Request: Can you copy each of the lines below word for word, leaving out the pictures?

[Pointing lines for text and elements]
····················

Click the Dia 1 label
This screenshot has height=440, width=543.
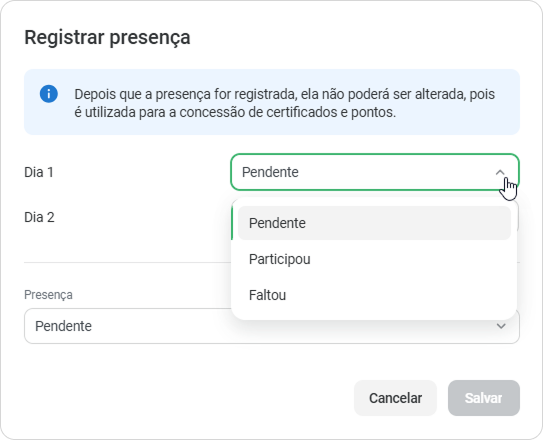(x=39, y=172)
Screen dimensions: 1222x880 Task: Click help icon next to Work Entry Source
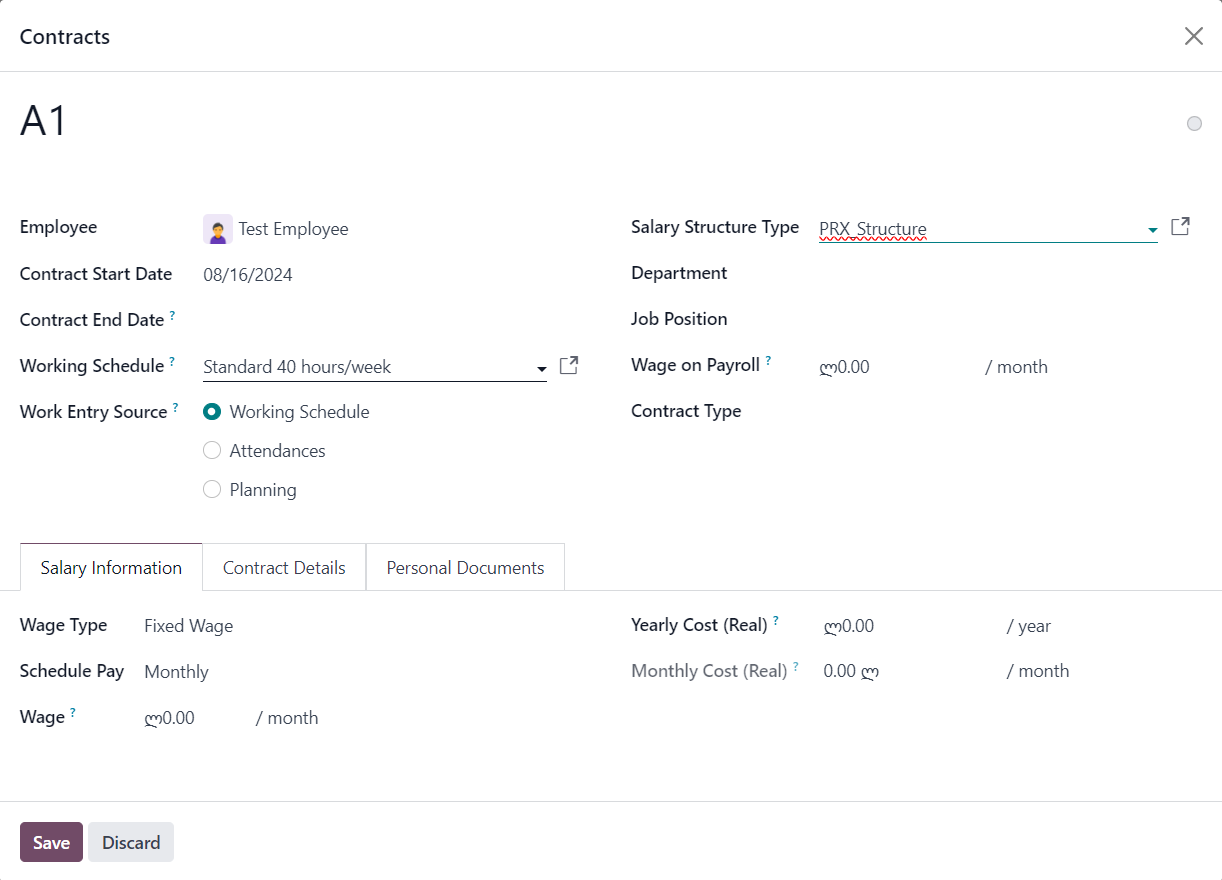pyautogui.click(x=176, y=408)
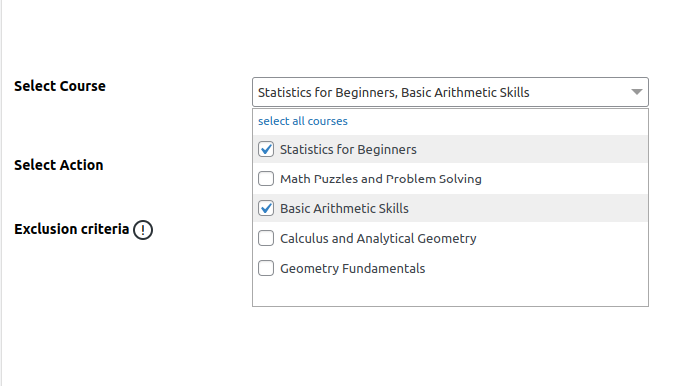
Task: Click blank page area above Select Course
Action: (x=340, y=37)
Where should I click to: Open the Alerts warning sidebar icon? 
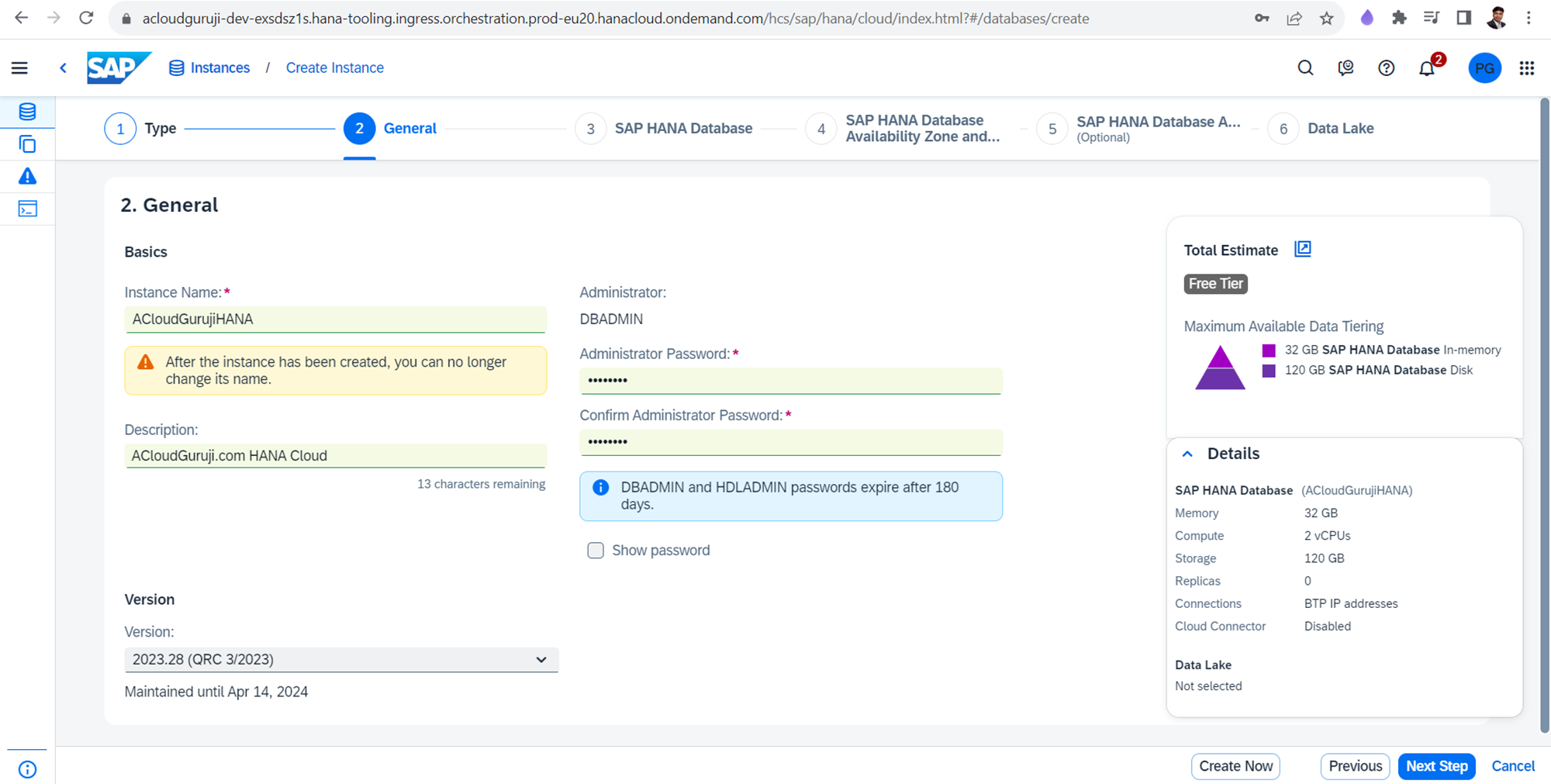(x=27, y=177)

····················

Correct output:
Click the Dia 1 label
This screenshot has height=440, width=543.
(x=39, y=172)
Screen dimensions: 1222x880 Task: Click help icon next to Work Entry Source
pyautogui.click(x=176, y=408)
Task: Click blank page area above Select Course
Action: (x=340, y=37)
Where should I click to: Open the Alerts warning sidebar icon? 
(x=27, y=177)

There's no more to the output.